¹ Programa de Virologia, ICBM, Facultad de Medicina, Universidad de Chile, Independencia 1027, Santiago, Chile
² CNRS UMR 5097, Bordeaux, F-33000 France; Université Victor Segalen Bordeaux 2, Bordeaux, F-33000 France. 146 rue Léo Saignat, 33076 Bordeaux cedex, France
³ Bordeaux, F-33000 France; IFR 66 ‘Pathologies Infectieuses et Cancers’, Bordeaux, F-33000 France. 146 rue Léo Saignat, 33076 Bordeaux cedex, France

Correspondence
Oscar Leon
oleon{at}med.uchile.cl

Moloney murine leukemia virus (M-MuLV) integrase (IN) catalyses the insertion of the viral genome into the host chromosomal DNA. The limited solubility of the recombinant protein produced in Escherichia coli led the authors to explore the use of Saccharomyces cerevisiae for expression of M-MuLV IN. IN was expressed in yeast and purified by chromatography on nickel–NTA agarose.
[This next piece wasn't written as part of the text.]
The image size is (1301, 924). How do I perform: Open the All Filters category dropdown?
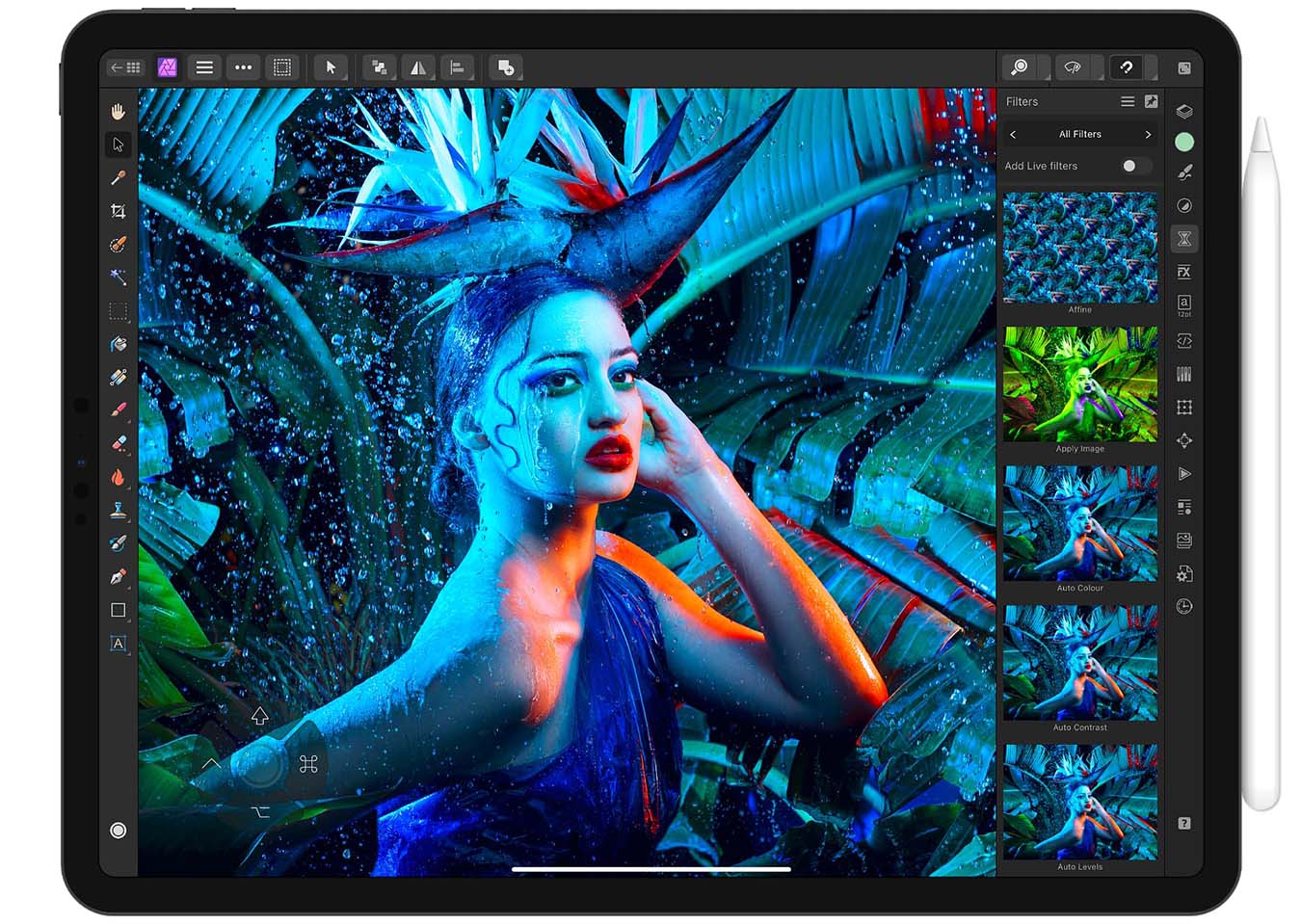pyautogui.click(x=1080, y=134)
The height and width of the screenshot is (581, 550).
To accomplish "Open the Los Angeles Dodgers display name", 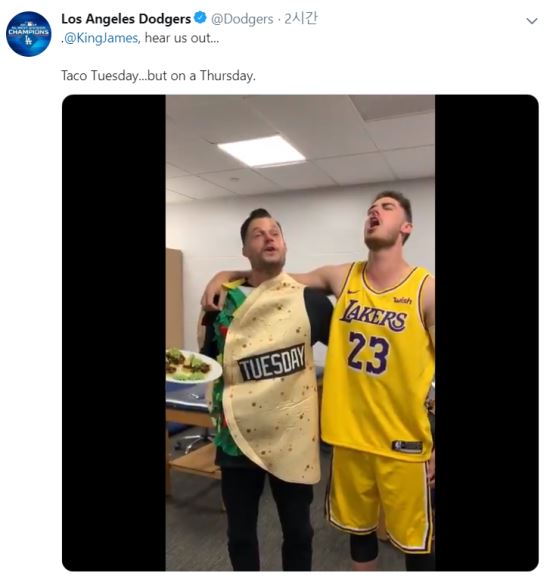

IN migrated as a single band in SDS-PAGE and did not contain IN degradation products. The enzyme was about twofold more active than the enzyme purified from E. coli and was free of nucleases. Using the yeast system, the substitution of the putative catalytic amino acid Asp184 by alanine was also analysed. The mutated enzyme was inactive in the in vitro assays. This is the first direct demonstration that mutation of Asp184 inactivates M-MuLV IN. Finally, S. cerevisiae was used as a model to assess the ability of M-MuLV IN to interact with eukaryotic protein partners. The expression of an active M-MuLV IN in yeast strains deficient in RAD52 induced a lethal effect. This phenotype could be attributed to cellular damage, as suggested by the viability of cells expressing inactive D184A IN. Furthermore, when active IN was expressed in a yeast strain lacking the ySNF5 transcription factor, the lethal effect was abolished, suggesting the involvement of ySNF5 in the cellular damage induced by IN. These results indicate that S. cerevisiae could be a useful model to study the interaction of IN with cellular components in order to identify potential counterparts of the natural host.